В сериале война закончилась тем, что на границе Москвы образовался пост, который охраняет железнодорожный мост, за которым – зараженная территория. Главный герой – подросток Егор, который хочет спасти мир и показать всем, что он мужчина. Во многих ваших книгах главный герой – мужчина, который на старте почти ничего не знает о мире, и ему с каждой сценой постоянно этот мир открывают, а он все удивляется, какие же все плохие, его обманули, а он должен этот страшный, ужасный, плохой мир спасать. Почему так?
Я поиграл с архетипом героя из «Метро 2033», но 20 лет спустя. Опыт каждого человека важен. Задача – писать об обычных людях, какими я их себе представляю. Герой, с моей точки зрения, в особенности если ты хочешь говорить с широкой аудиторией, не должен быть слишком специфичным. Тем более когда речь идет, по большому счету, о пересказе мифа. И в «Метро 2033» это кэмпбелловский миф, и здесь, в «Посте», это миф, развивающийся по законам греческих или пещерных, первобытных мифов. Есть герой, который действительно знает мало о мире, потому что, если он будет знать о нем все, мы лишим читателя удовольствия открытия мира вместе с героем.

•••

_ЗАДАНИЕ 1_
Ответьте по выбранному отрывку:
(a) Что охраняет пост на границе Москвы?
(b) Как зовут главного героя сериала и кто он?
(c) С каким архетипом героя, по словам отвечающего, он поиграл?
_ЗАДАНИЕ 2_
Напишите продолжение выбранного отрывка о сериале «Пост», начиная после его последней фразы.
Записи, приведенные далее, взяты из другого источника.

_ПРЕДСТАВЛЕННЫЕ ДАННЫЕ_
•••

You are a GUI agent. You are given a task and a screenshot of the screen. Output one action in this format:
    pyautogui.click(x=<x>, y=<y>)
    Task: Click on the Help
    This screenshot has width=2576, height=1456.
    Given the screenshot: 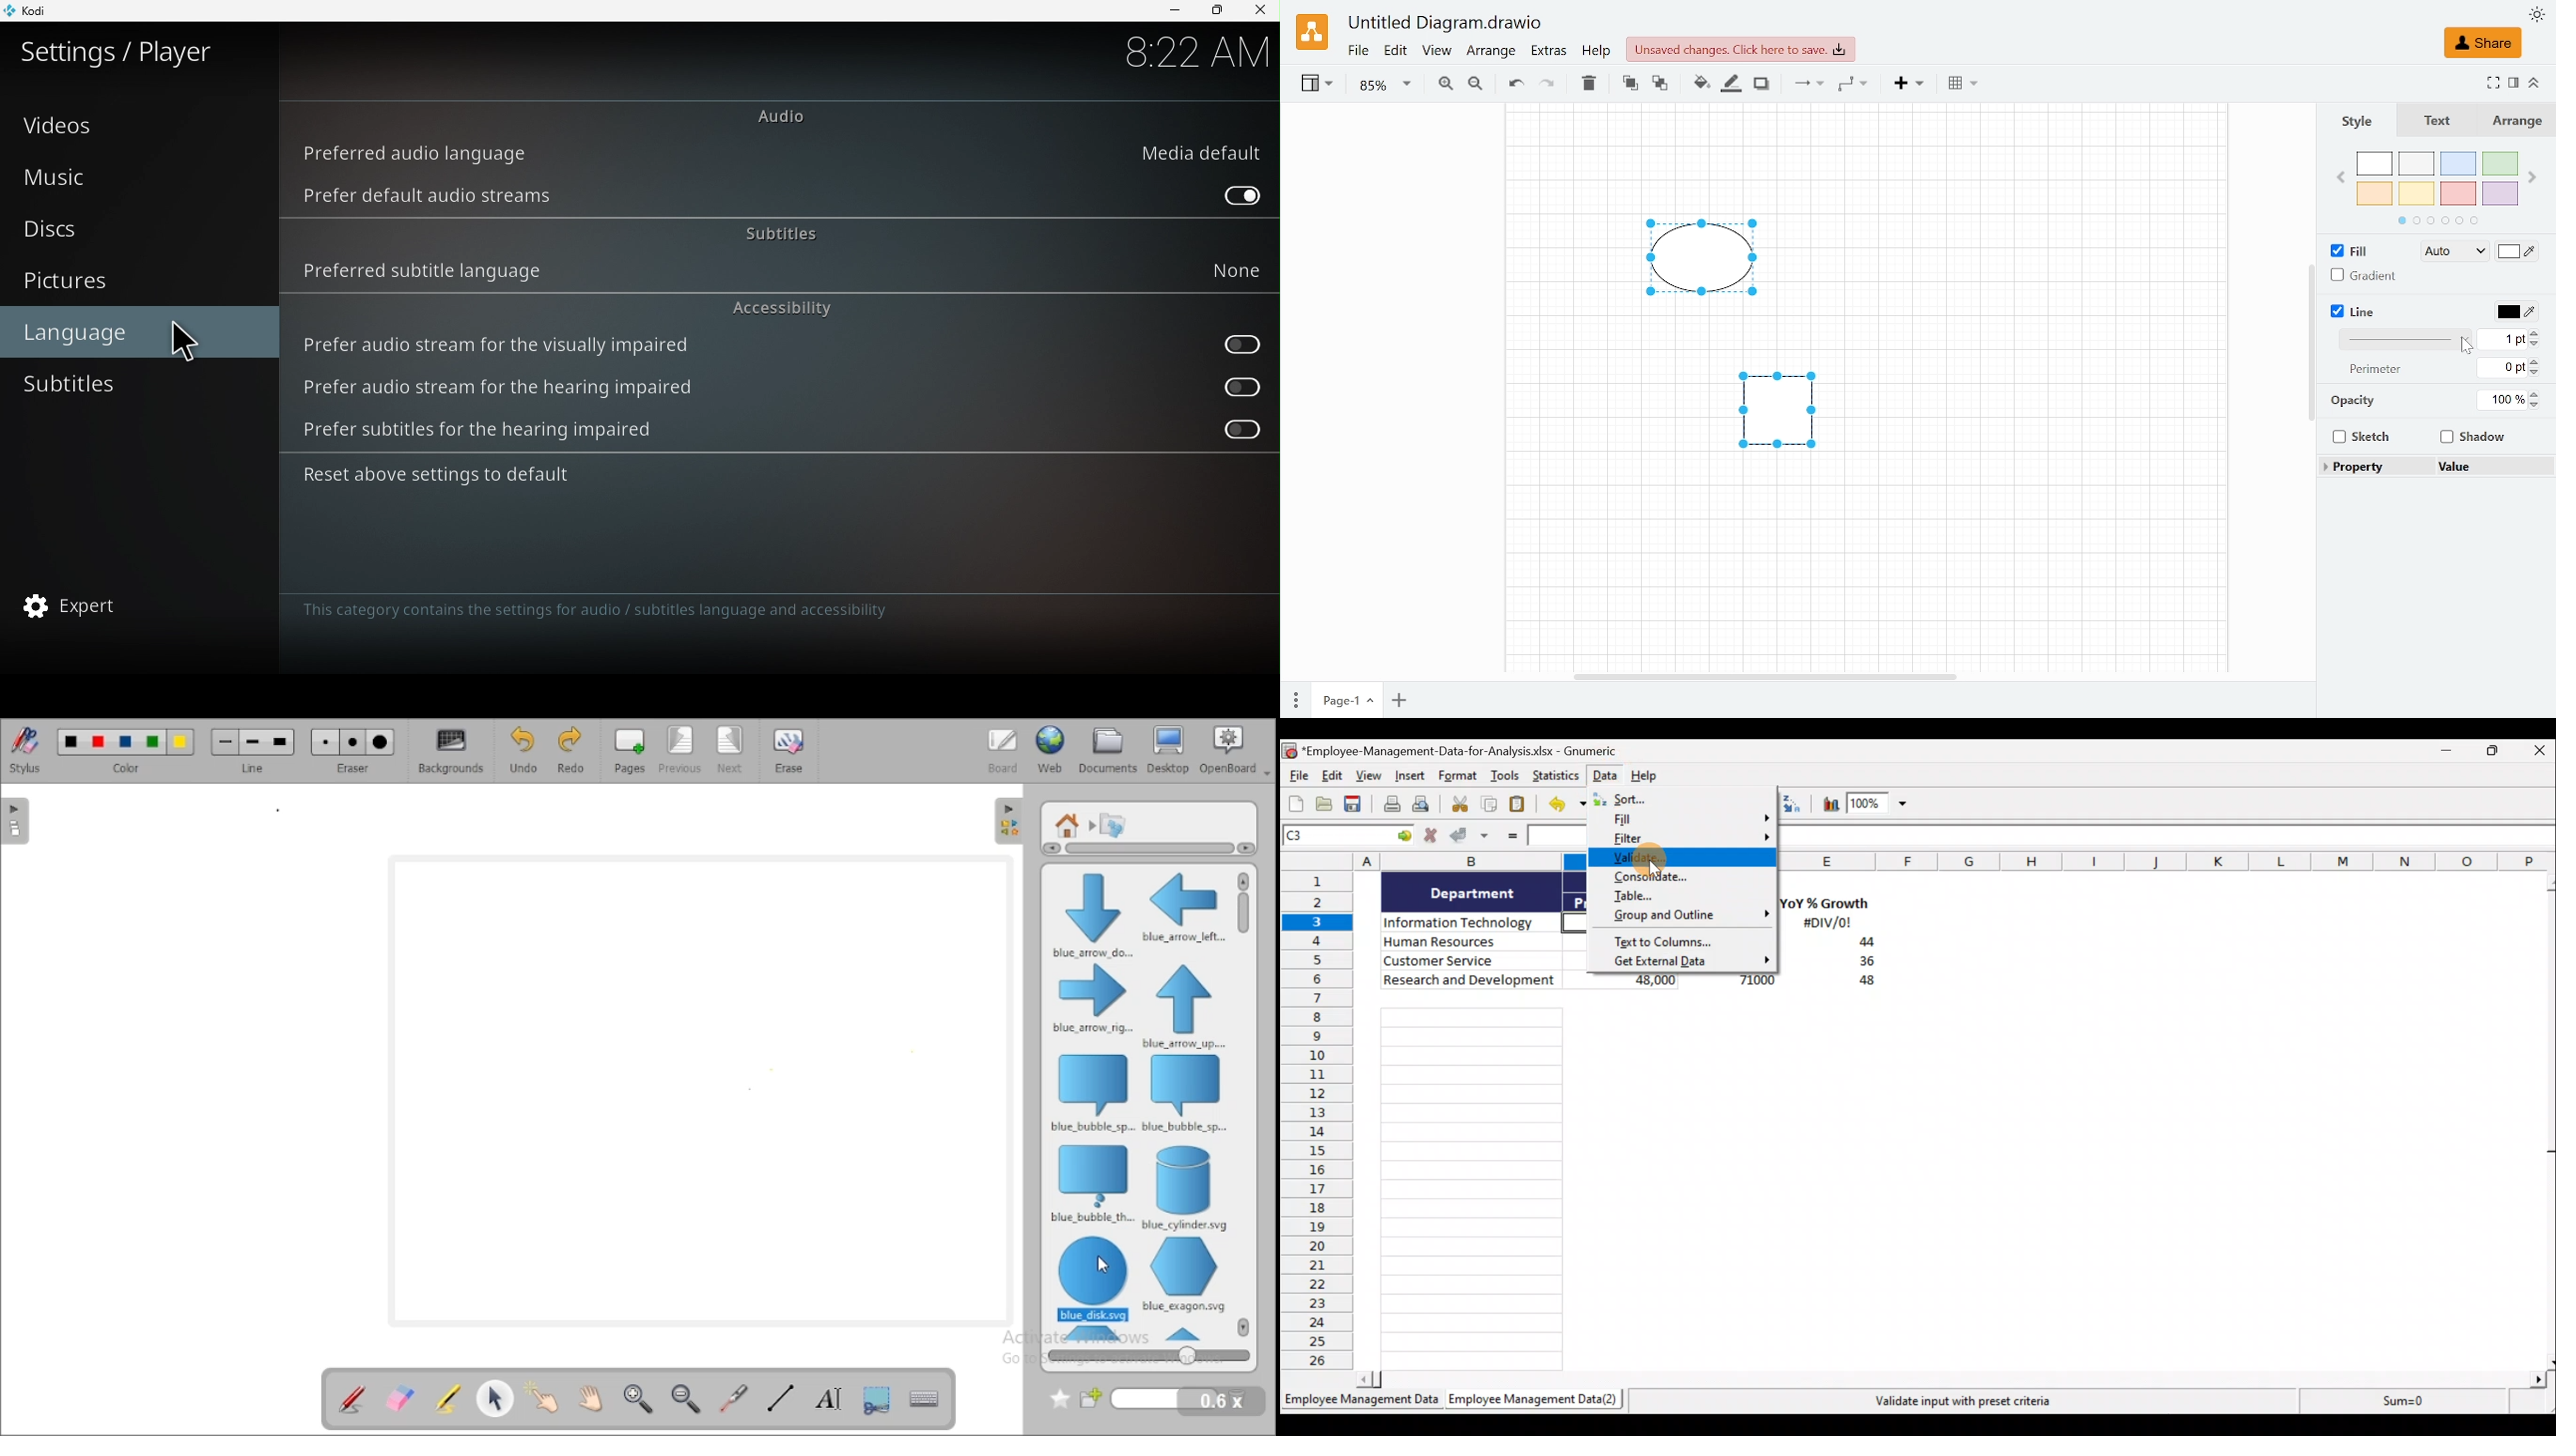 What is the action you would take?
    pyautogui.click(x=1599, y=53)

•••

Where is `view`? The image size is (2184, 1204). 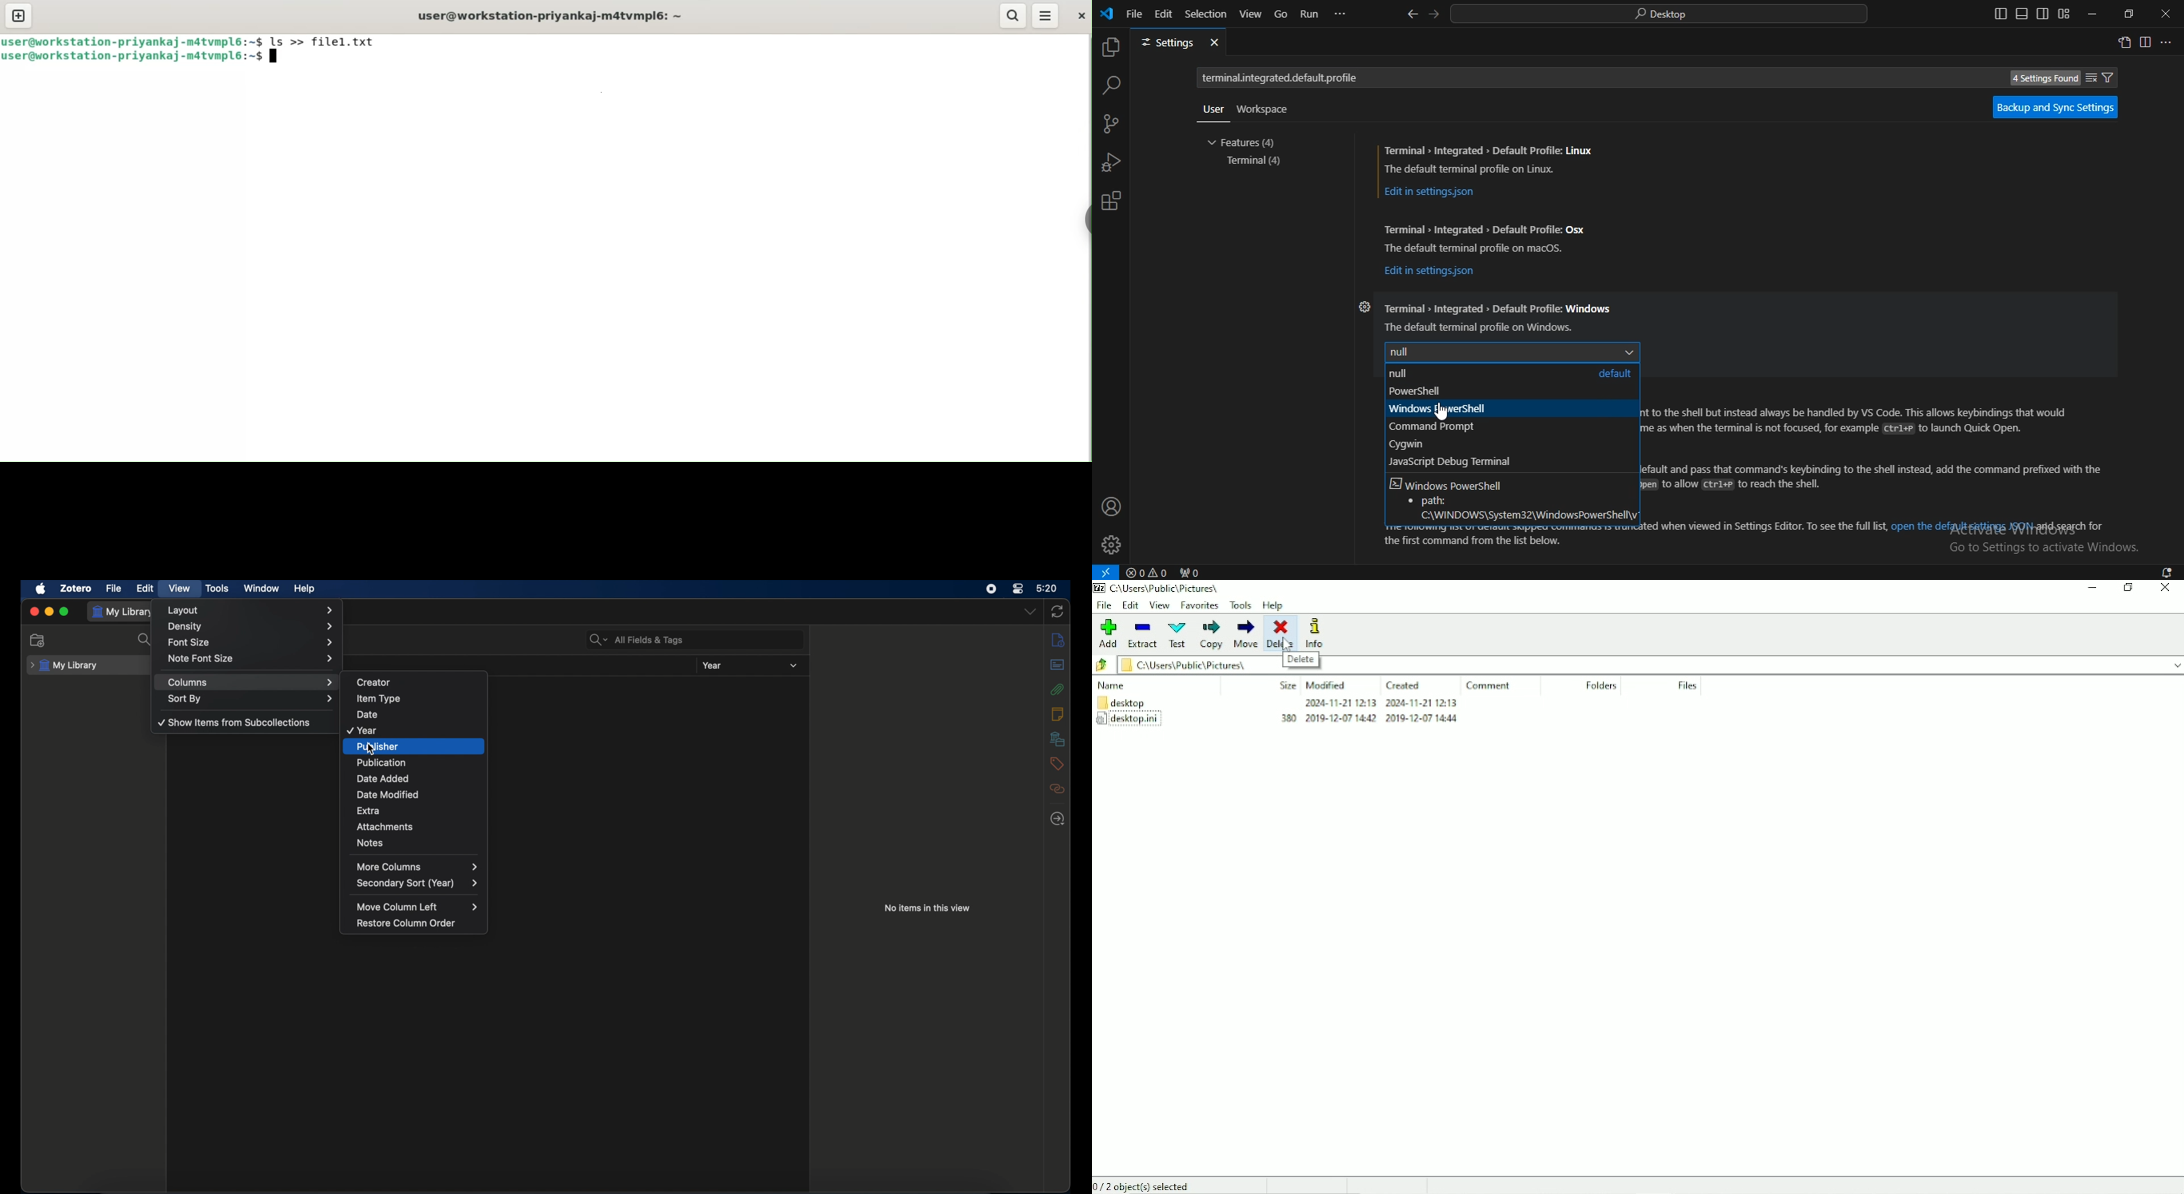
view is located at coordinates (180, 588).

•••

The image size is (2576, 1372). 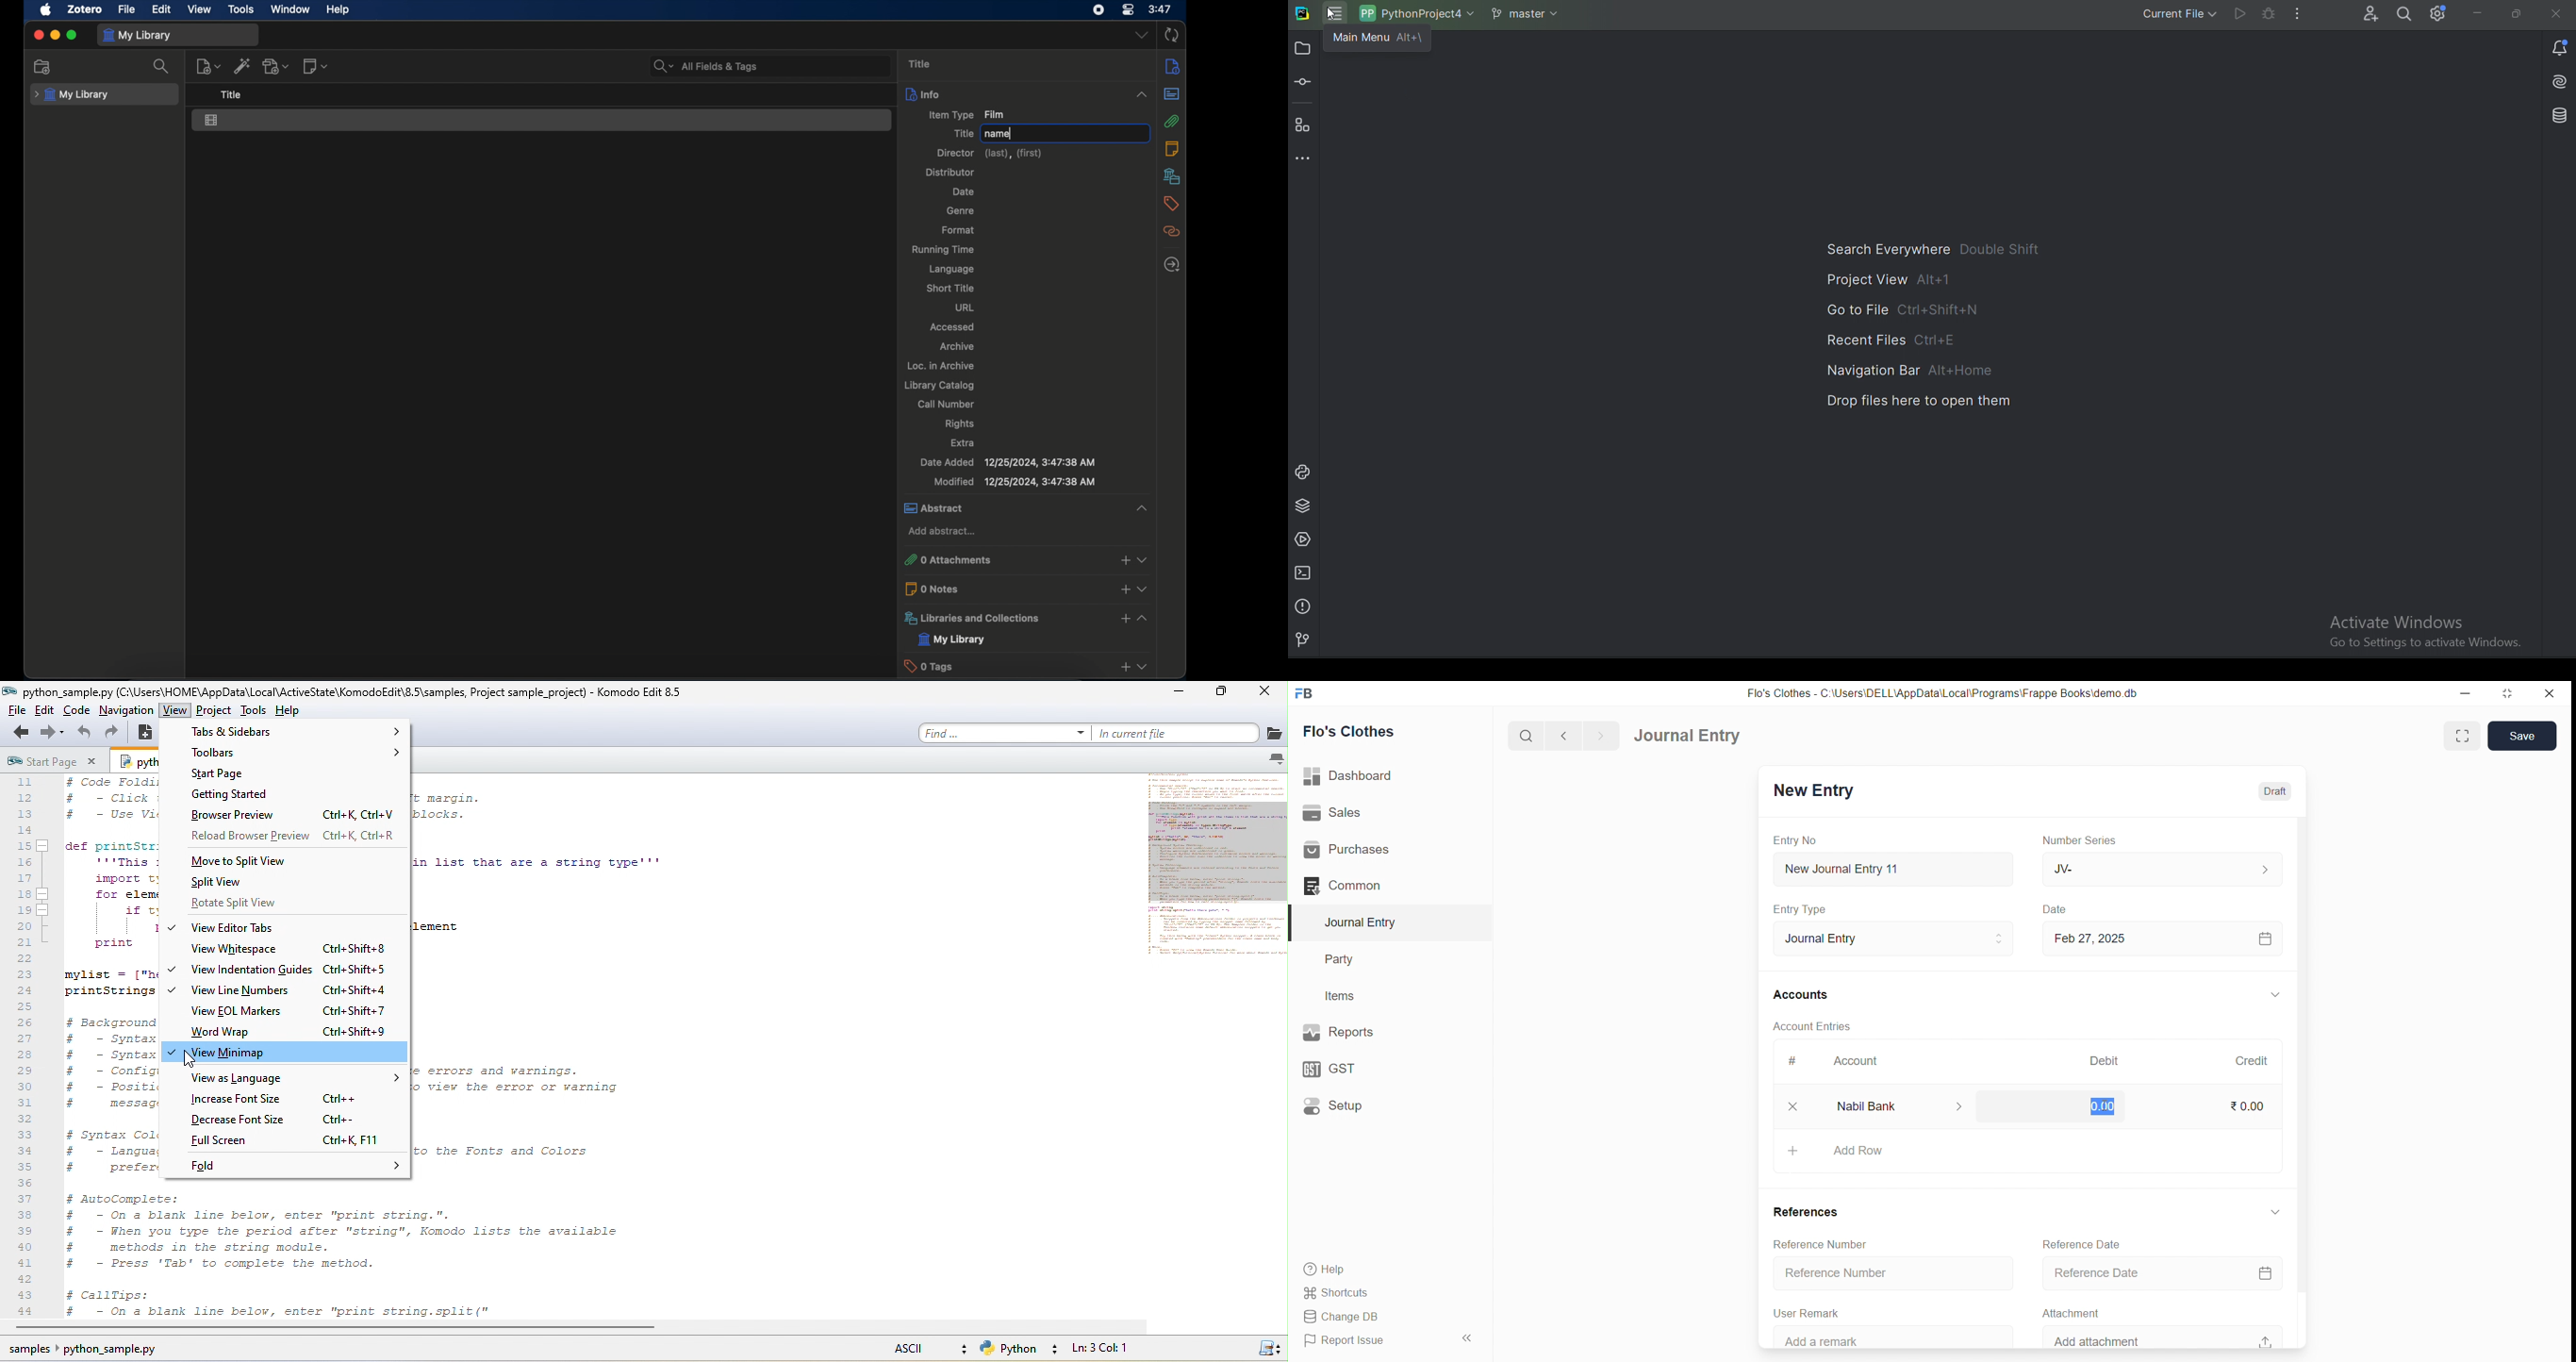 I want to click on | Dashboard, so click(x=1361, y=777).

•••

_ВЕРНЫЙ ОТВЕТ 1_
(a) Железнодорожный мост, за которым находится зараженная территория.
(b) Егор, подросток.
(c) С архетипом героя из «Метро 2033», но 20 лет спустя.

_ВЕРНЫЙ ОТВЕТ 2_
В ваших книгах создается такая атмосфера, что существует только Россия, и ей очень плохо. Почему?
Во-первых, существует только Россия, и ей очень плохо. Три четверти россиян не выезжали за рубеж никогда, поэтому откуда они знают, что все, что происходит во Франции, в Швеции и так далее, – не выдумки Киселева? Мне кажется, что в этом герметичном мире есть свое очарование. Но у меня книг всего семь, и они разнообразные. Вот есть трилогия «Метро», и даже в ней видны различия между героями. В «Метро 2035» герой прожженный, разочарованный, прошедший уже весь путь, думающий, что все понял про мир, и на протяжении книги делающий еще несколько открытий, которые переворачивают его представления о мире с ног на голову. Начиная достаточно «обожженным», но романтиком, к концу он приходит совершенно разочаровавшимся в его собственном революционном движении и в том, ради кого все это делается. Это немножко вольный пересказ «Горящего сердца» Горького на современный лад. «Пост» построен так, что он мигрирует между жанрами – сериал начинается как бытописательская история, потом завязываются отношения между героями, далее появляются элементы триллера и элементы хоррора, и, наконец, все это превращается в сорокинщину с обязательными для большинства моих произведений политическими подтекстами.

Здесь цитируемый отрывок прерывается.